O artista visual aracajuano Alef Freire, 24 anos, há um ano e meio trabalha como tatuador. Foi ainda quando criança que Alef entrou no mundo artístico. Segundo ele, desde pequeno praticava muito desenho e então já pensava diversas em profissões ligadas à arte. Aos 18 anos o artista iniciou o curso de Arquitetura e Urbanismo na Universidade Tiradentes (Unit), mas trancou a faculdade no 7º período, assim que percebeu quais caminhos realmente gostaria de seguir.

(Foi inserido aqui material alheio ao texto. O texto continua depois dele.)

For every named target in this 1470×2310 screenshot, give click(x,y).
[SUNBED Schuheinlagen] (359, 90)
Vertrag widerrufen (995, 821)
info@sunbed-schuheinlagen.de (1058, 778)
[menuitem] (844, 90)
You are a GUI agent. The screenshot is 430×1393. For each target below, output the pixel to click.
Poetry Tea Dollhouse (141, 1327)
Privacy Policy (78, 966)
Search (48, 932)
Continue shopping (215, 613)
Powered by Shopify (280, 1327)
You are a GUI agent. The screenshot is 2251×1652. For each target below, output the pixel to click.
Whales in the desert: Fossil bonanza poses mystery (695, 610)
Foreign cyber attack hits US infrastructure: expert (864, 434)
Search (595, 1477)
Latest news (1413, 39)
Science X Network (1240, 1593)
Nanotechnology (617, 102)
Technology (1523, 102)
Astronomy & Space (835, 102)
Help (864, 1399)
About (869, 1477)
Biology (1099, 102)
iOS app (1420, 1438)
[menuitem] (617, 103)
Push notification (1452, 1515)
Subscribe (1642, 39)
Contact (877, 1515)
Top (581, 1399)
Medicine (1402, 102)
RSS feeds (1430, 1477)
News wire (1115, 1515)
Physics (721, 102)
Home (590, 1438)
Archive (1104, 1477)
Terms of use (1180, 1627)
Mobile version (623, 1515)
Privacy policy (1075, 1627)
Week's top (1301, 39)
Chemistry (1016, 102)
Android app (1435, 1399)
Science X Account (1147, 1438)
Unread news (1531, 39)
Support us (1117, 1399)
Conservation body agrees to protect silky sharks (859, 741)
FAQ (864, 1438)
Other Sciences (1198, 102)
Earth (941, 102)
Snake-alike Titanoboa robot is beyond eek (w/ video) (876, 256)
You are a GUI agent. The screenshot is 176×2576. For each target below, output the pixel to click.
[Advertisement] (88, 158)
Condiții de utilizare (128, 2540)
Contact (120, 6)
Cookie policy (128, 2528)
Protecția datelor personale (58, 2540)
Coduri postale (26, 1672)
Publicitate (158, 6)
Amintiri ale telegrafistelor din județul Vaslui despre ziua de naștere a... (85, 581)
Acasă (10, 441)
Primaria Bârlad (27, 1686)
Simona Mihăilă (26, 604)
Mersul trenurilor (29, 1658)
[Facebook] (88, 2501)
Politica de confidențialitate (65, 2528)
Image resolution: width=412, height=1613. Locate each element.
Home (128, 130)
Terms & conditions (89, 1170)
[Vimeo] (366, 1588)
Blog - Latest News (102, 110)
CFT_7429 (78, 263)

Alef já tinha três anos trabalhando como artista visual com arte gráfica, produção de quadros, exposições artísticas e fechava trabalhos residenciais. Mas com o incentivo de amigos que acompanhavam seu trabalho e também com uma necessidade financeira, o ramo da tatuagem foi a saída que ele encontrou para se manter no meio que trabalhava, se estabelecer financeiramente e fazer o que gosta: arte.

Alef Freire tem seu estúdio em sua própria casa e consegue se manter financeiramente através da tatuagem. / Foto: Haline Farias

Crescimento e formalização

De acordo com Débora de Aragão, gerente UAI (Unidade de Atendimento Individual) do Sebrae Sergipe, são 69 MEIs de estúdios de tatuagem formalizados em Sergipe, sendo 35 em Aracaju. “São 69 em Sergipe, mas o número total de estúdios no estado com certeza é maior devido aos que trabalham na informalidade.”.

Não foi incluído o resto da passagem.